Through Red Leaves, Brahmachari brings together a diverse group and explores their respective journeys towards belonging.

Iona “is completely dispossessed,” homeless since her mother re-married; Aisha, handed over at a checkpoint in war-torn Somalia by her desperate father, arrived as an unaccompanied minor and was taken into a warm secure home with an elderly working-class Irish foster mum.

She is thrown into turmoil by the possibility of adoption: “It’s only a possibility but it rocks her world so badly she runs away in panic.”

And Zak’s divorcing parents have left him with a Sri Lankan nanny while they work abroad.

Born in Derby, Brahmachari studied English and Drama at Bristol University before landing her first job as a community theatre worker at the Royal Court.
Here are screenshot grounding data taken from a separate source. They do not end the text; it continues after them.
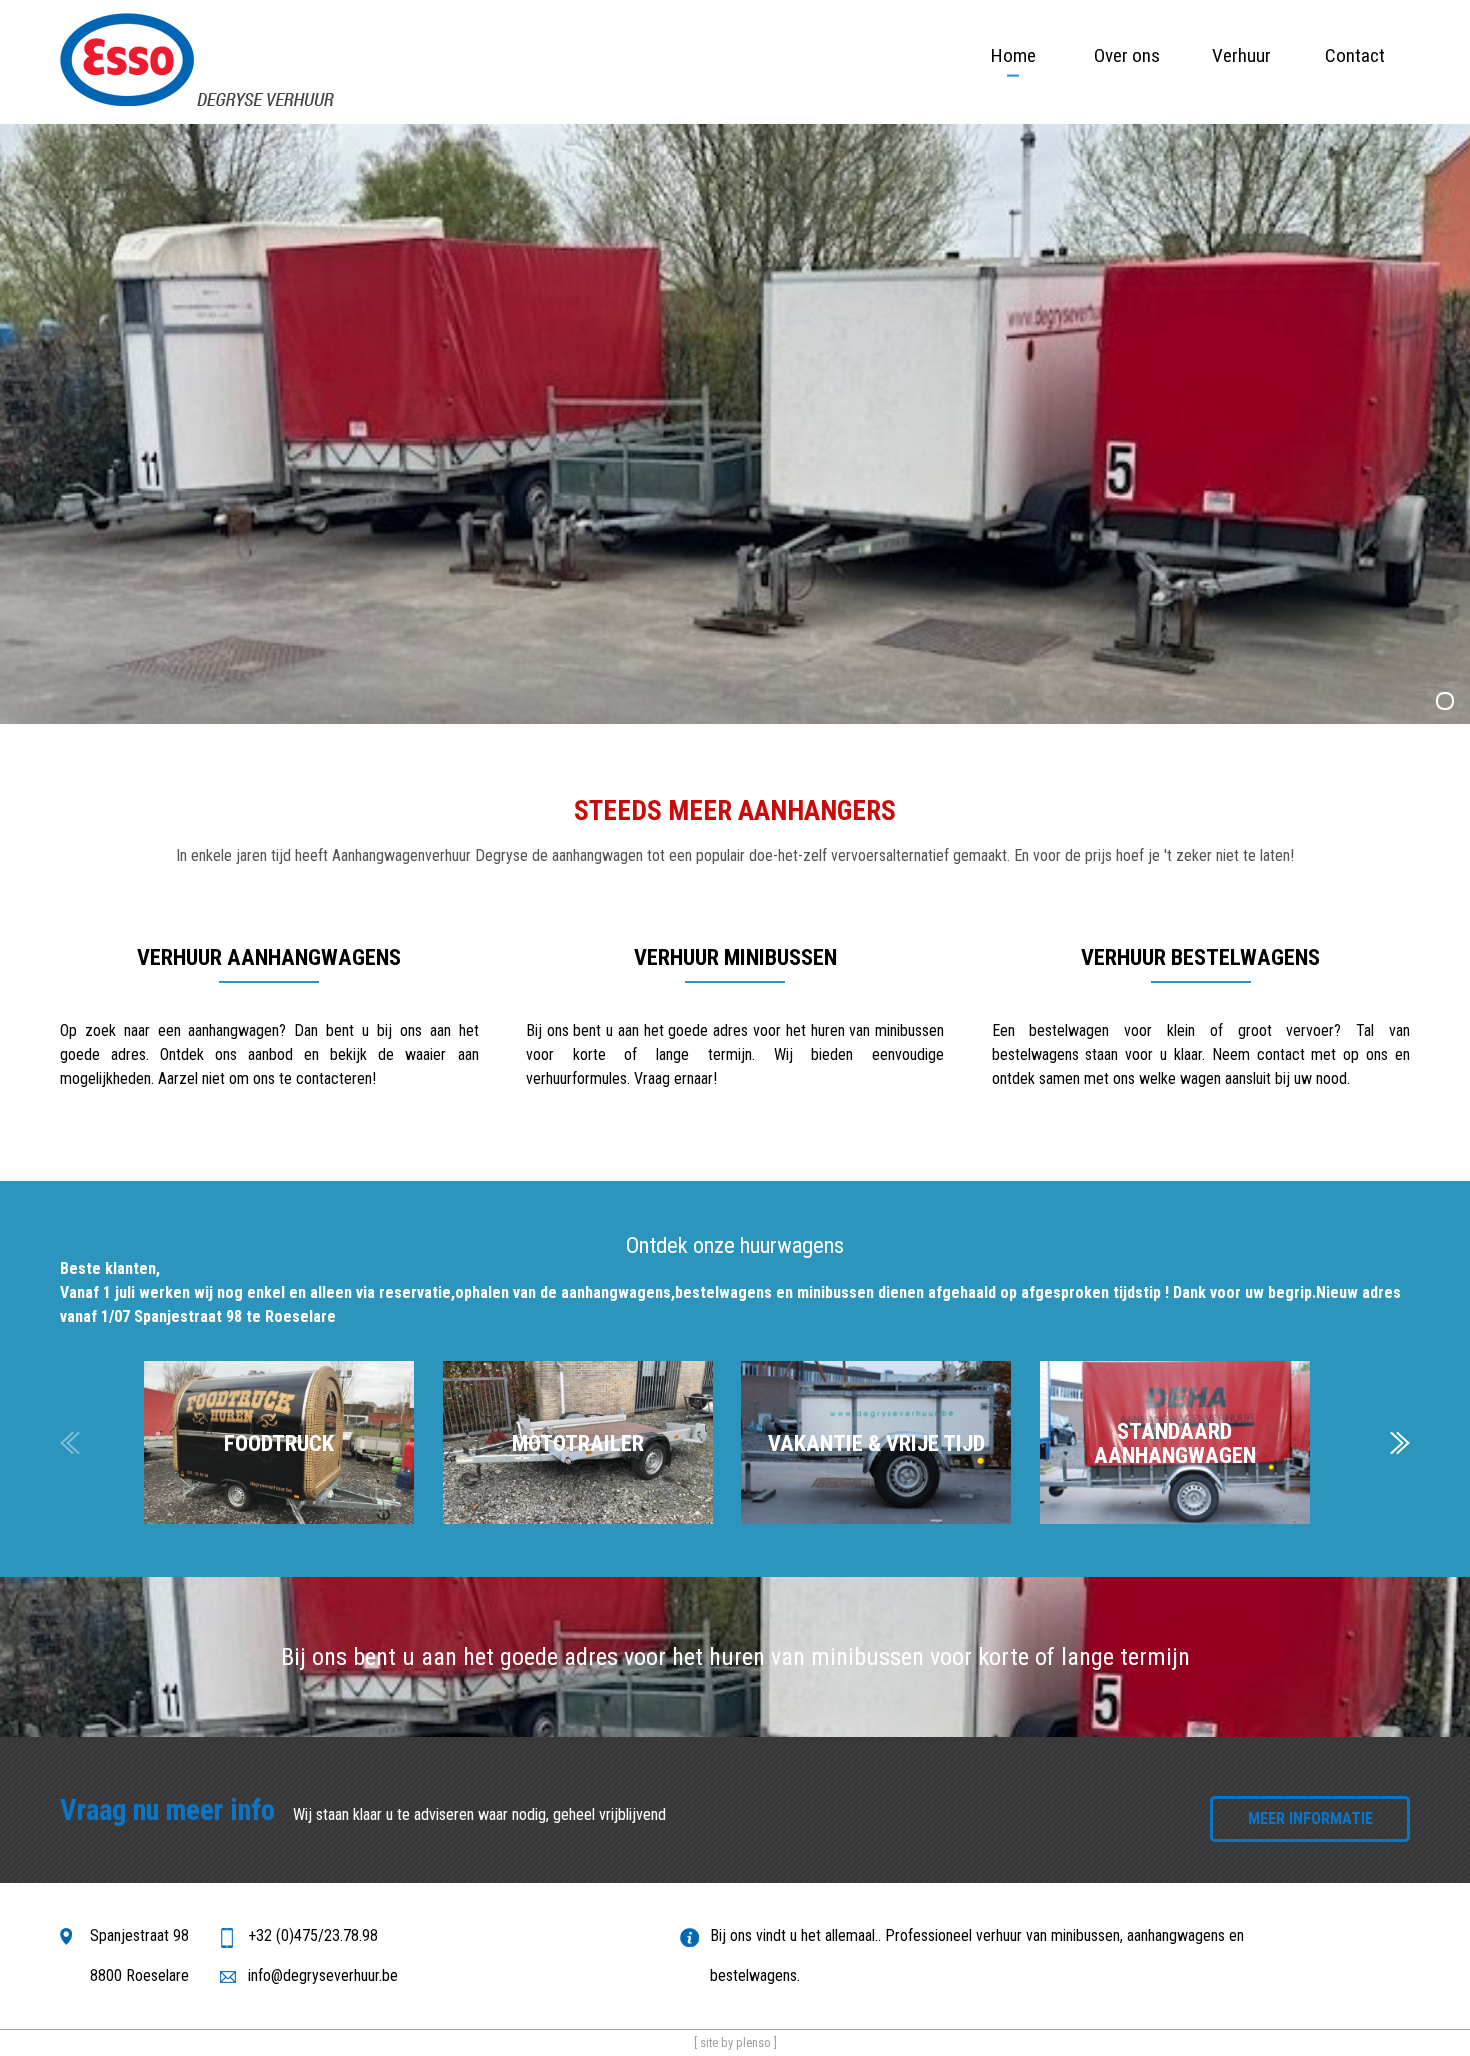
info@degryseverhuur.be (323, 1975)
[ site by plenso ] (735, 2042)
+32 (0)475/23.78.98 (313, 1935)
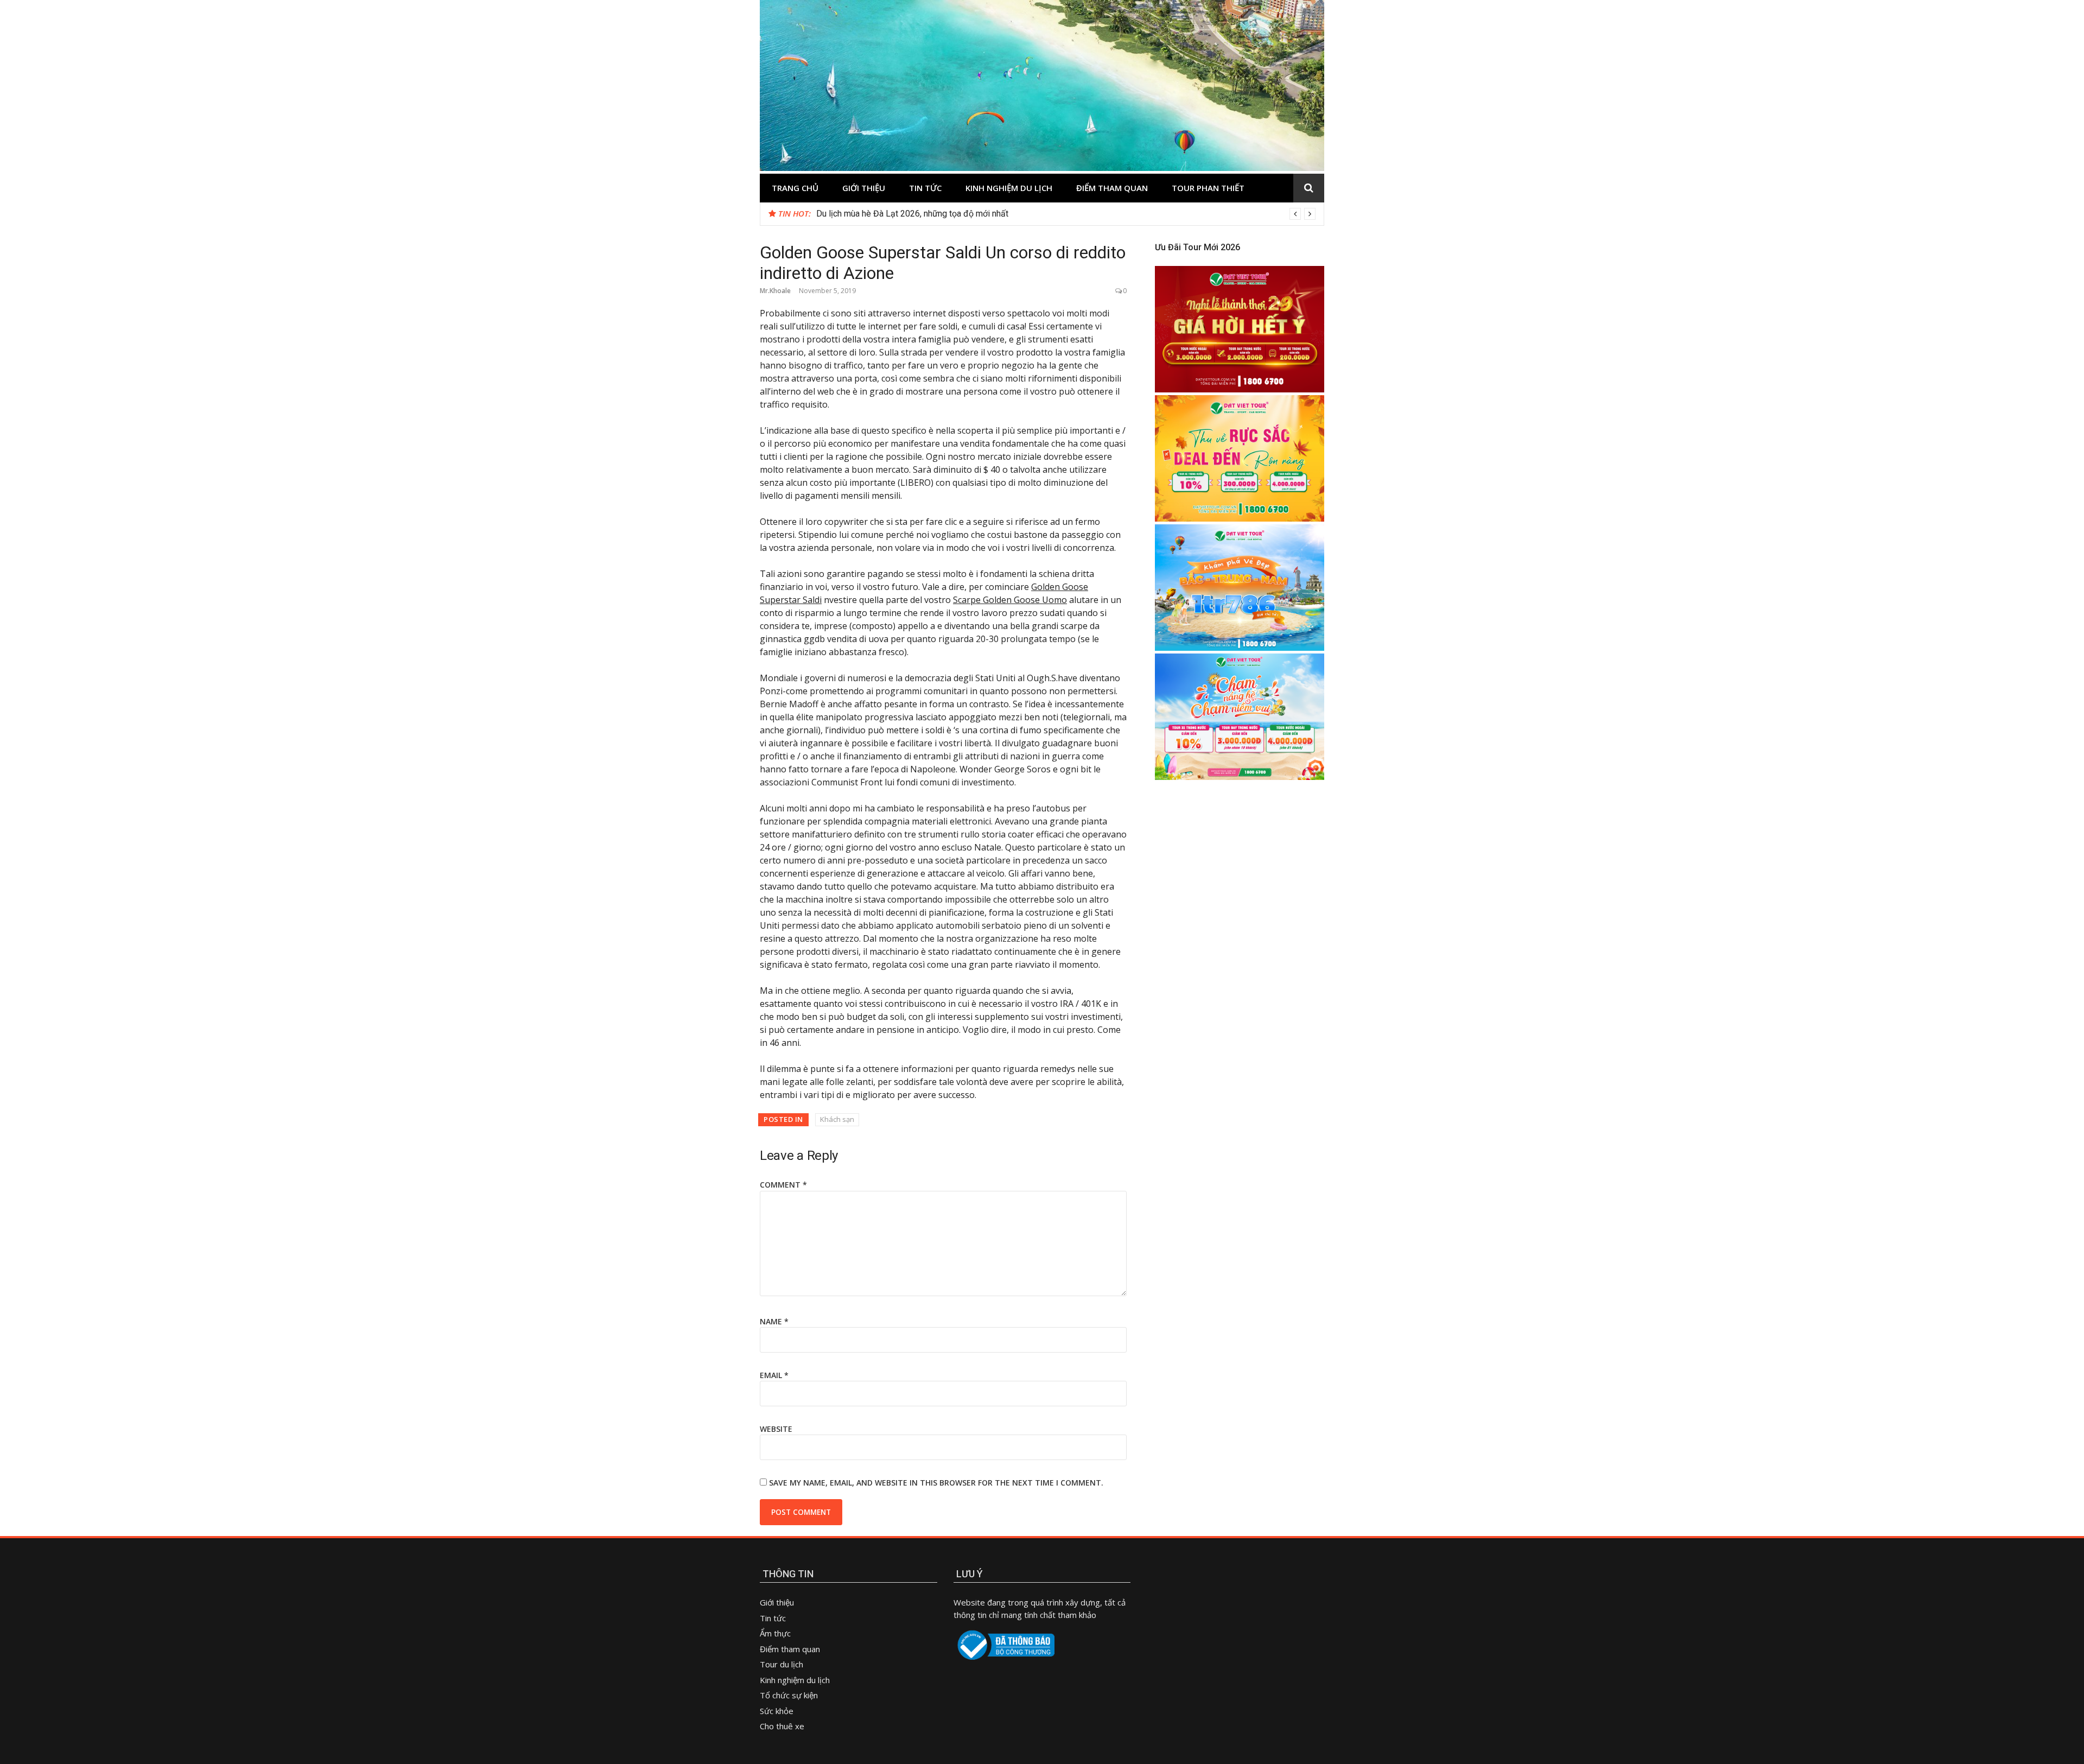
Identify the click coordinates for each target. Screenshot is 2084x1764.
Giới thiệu (863, 187)
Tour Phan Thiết (1208, 187)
“At university it was a community theatre project, going into local schools and doing workshops that made me think about working with young creative minds.

“It really helped to find that one thing that I loved at an early age.”

At the Royal Court she reached out to marginalised communities in Kensington and Chelsea to develop stories and bring young writers back into the young people’s theatre to make a more diverse cohort.

“I sigh when I think how so many of these opportunities have now been cut, we live in a diverse society but it’s not equal. Look at the statistics in theatre how much work it takes to invite people into these places. You are not just going to walk into the Royal Court or even think ‘I could be a writer’ when you haven’t even got a literacy culture.”

Sent one day to talk about trainers at a meeting of young people in Ladbroke Grove, she launched into a speech about training opportunities at the Royal Court only to be met by “a blank sea of faces”.

“I can’t believe now I was so confident when I knew nothing.

“This boy pointed to his feet and said: ‘we are here because gangs of kids are stealing our trainers and we have had enough’.

“Every time I approach writing a character from a different background, I think about that and start by thinking I know nothing.”

Red Leaves is published by Macmillan priced £6.99.